VOL. I · EST. MMXXVIThe Archive

Fashion & History

An Illustrated Archive of Style

Issey Miyake
Museum Plaque
BORN
1938 (MCMXXXVIII)
DIED
2022 (MMXXII)
NATIONALITY
Japanese
HOUSES
Guy Laroche, Givenchy, Issey Miyake
Signature Pieces
  • Pleats Please (1993)
  • A-POC (1999)
  • Bao Bao bag
  • Technology in textiles
Designer Profile

Issey Miyake

The Hiroshima survivor who treated clothing as an engineering problem, and designed the black mock-turtleneck Steve Jobs wore for thirteen years.

MCMXXXVIIIMMXXII

Issey Miyake was seven years old when the atomic bomb exploded over Hiroshima, three kilometres from his school. His mother died of radiation poisoning three years later. He almost never spoke of this. In a rare 2009 New York Times op-ed, he explained that he refused to be defined by the bomb — but that his preference for the constructive, the optimistic, and the technologically ambitious was deliberate.

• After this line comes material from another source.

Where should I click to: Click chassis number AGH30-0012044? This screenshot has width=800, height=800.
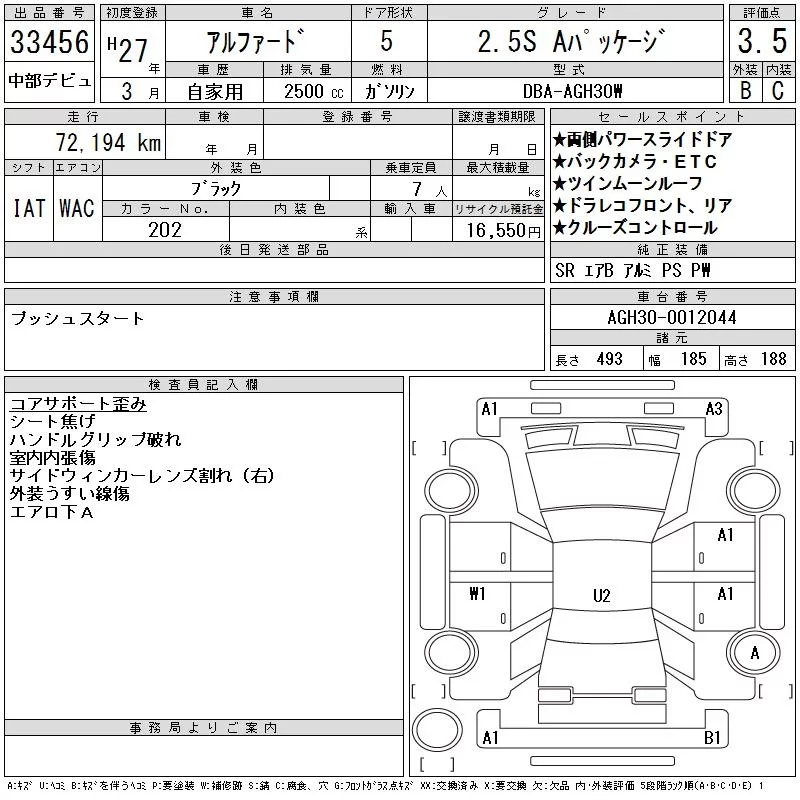click(x=672, y=317)
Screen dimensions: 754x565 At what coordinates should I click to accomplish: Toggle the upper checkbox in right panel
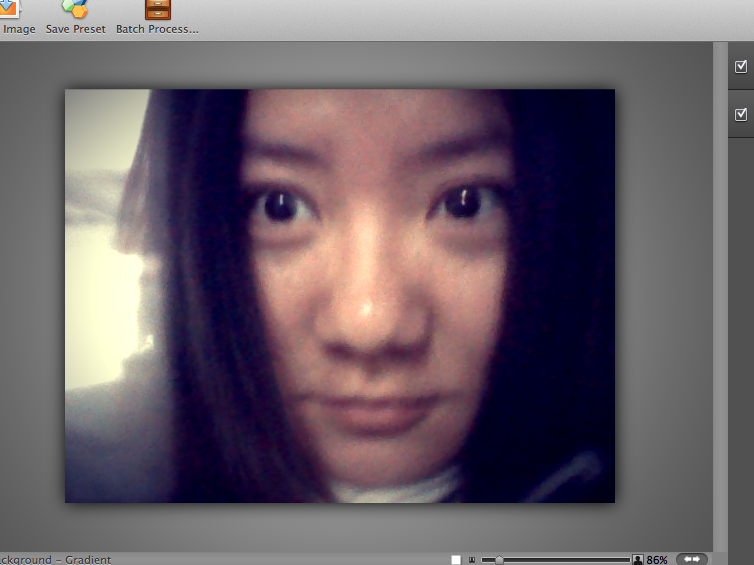click(x=741, y=67)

He studied graphic design at Tama Art University, moved to Paris in 1965, apprenticed at Guy Laroche and Givenchy, worked at Geoffrey Beene in New York, and returned to Tokyo in 1970 to establish the Miyake Design Studio.

Pleats Please

Miyake's long investigation of pleating produced, in 1988, a commercially transformative discovery. He had developed a process by which polyester jersey could be cut, assembled, and then heat-pleated, yielding a garment that was structurally simple, light, machine-washable, and mechanically re-formable. Pleats Please, launched in 1993, became the most-worn piece of luxury minimalism of the late 1990s. Steve Jobs wore the Miyake black mock-turtleneck daily from 1998 until his death. Miyake had designed it, originally, for the Sony factory workforce.

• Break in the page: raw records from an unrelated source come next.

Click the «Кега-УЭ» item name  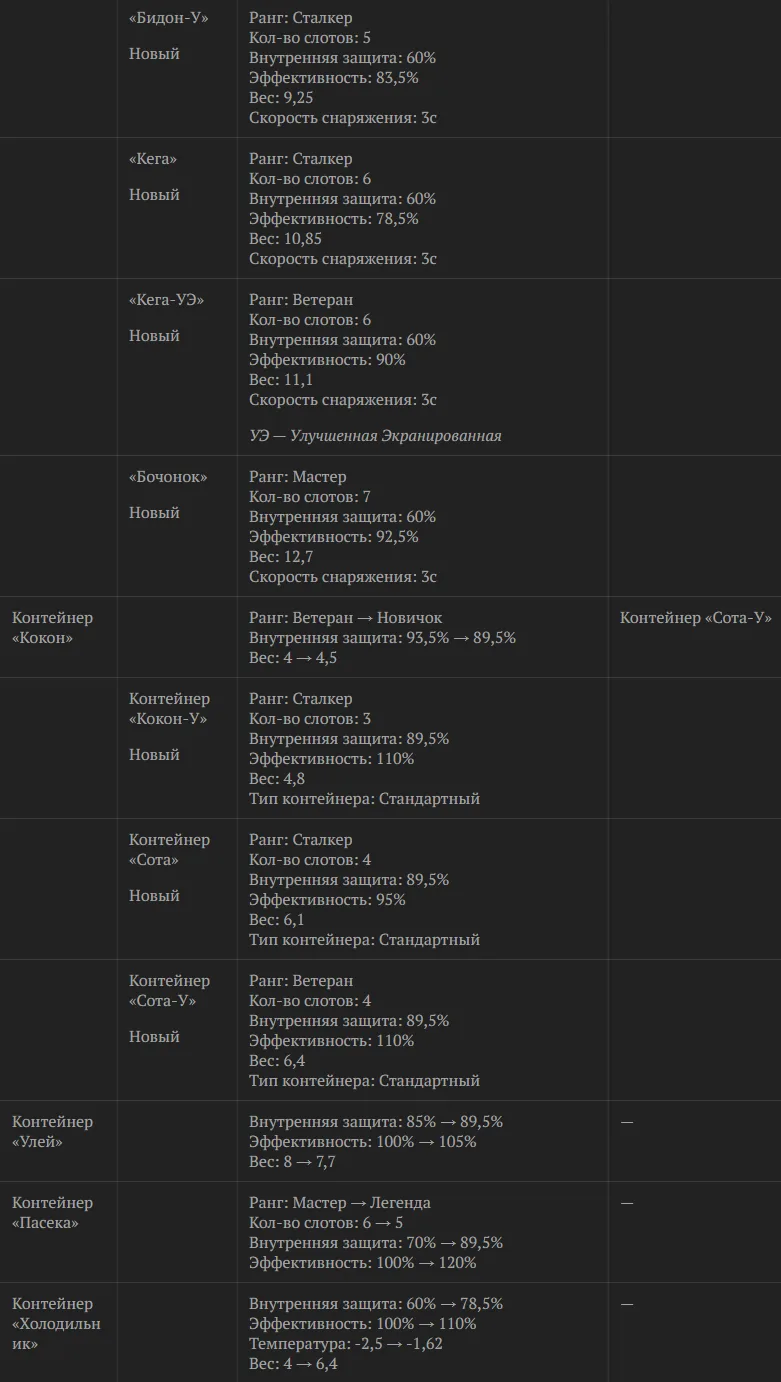(x=166, y=300)
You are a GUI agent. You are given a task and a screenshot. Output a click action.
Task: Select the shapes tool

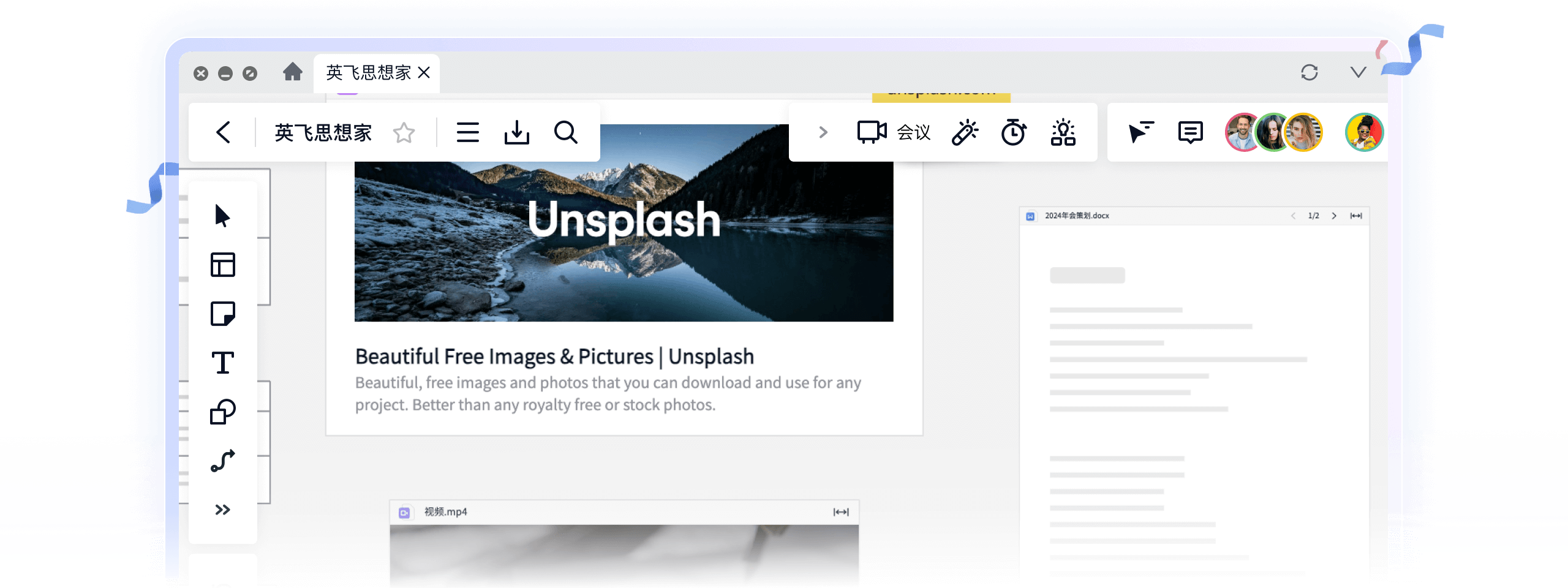point(222,412)
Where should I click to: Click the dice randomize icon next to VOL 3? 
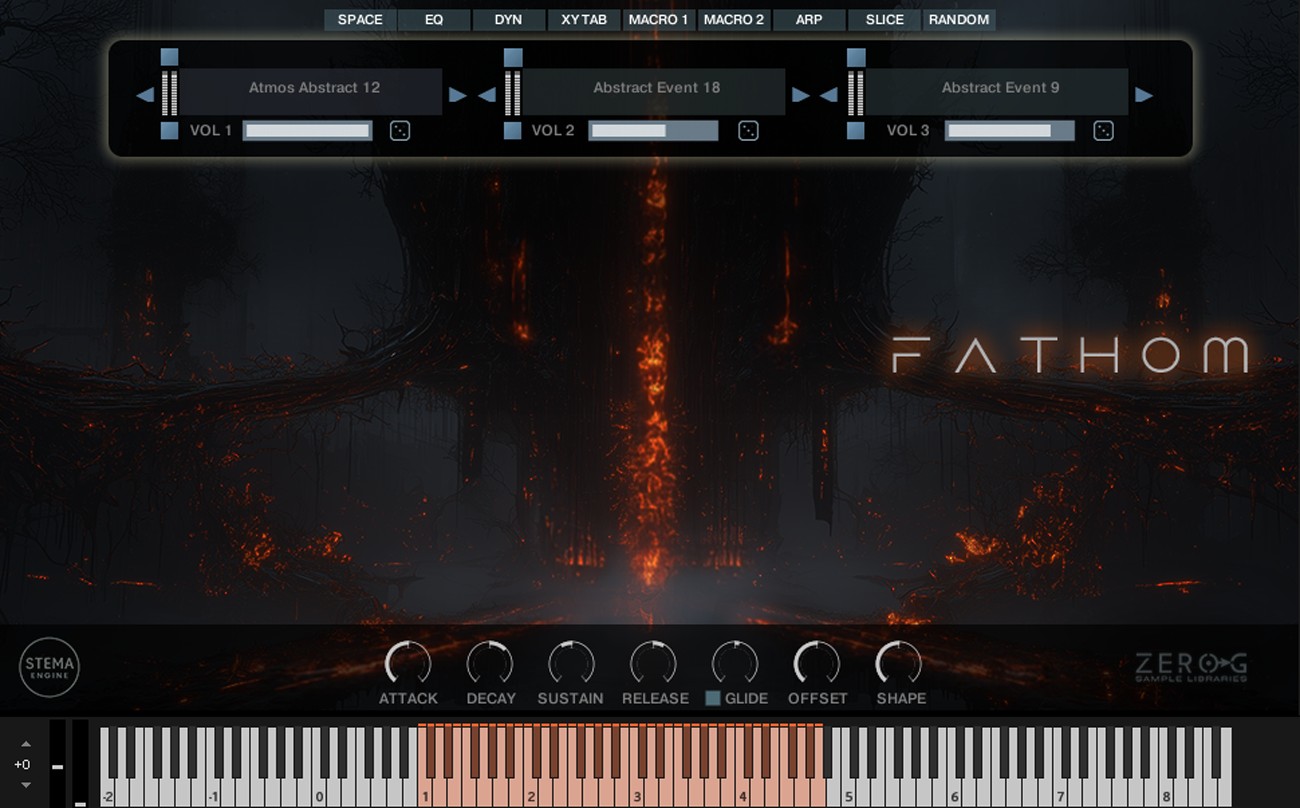(x=1103, y=130)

I'm never really interested in fashion. I'm interested in making something new and perhaps new ways of wearing clothes. — Issey Miyake

A-POC

The A-POC (A Piece of Cloth) collection, launched in 1999, proposed a garment the wearer could cut to fit. A single tube of industrial-knit fabric, printed with the pattern of several possible garments, allowed a customer to pull out a dress, a top, a skirt, a pair of socks. It anticipated, by fifteen years, the 3D-printing and algorithmic-pattern discussions of the 2010s.

Death and Archive

Miyake died of liver cancer on 5 August 2022, in Tokyo, at eighty-four. His will directed that no retrospective be held and that his personal papers be sealed for thirty years. The studio has continued to release collections in his idiom. The Bao Bao bag, a geometric assemblage of triangular tiles, has been one of the best-selling luxury handbags worldwide since its 2010 launch. His legacy, structurally, is that he understood clothing as an engineering problem, and that engineering problems can be solved elegantly.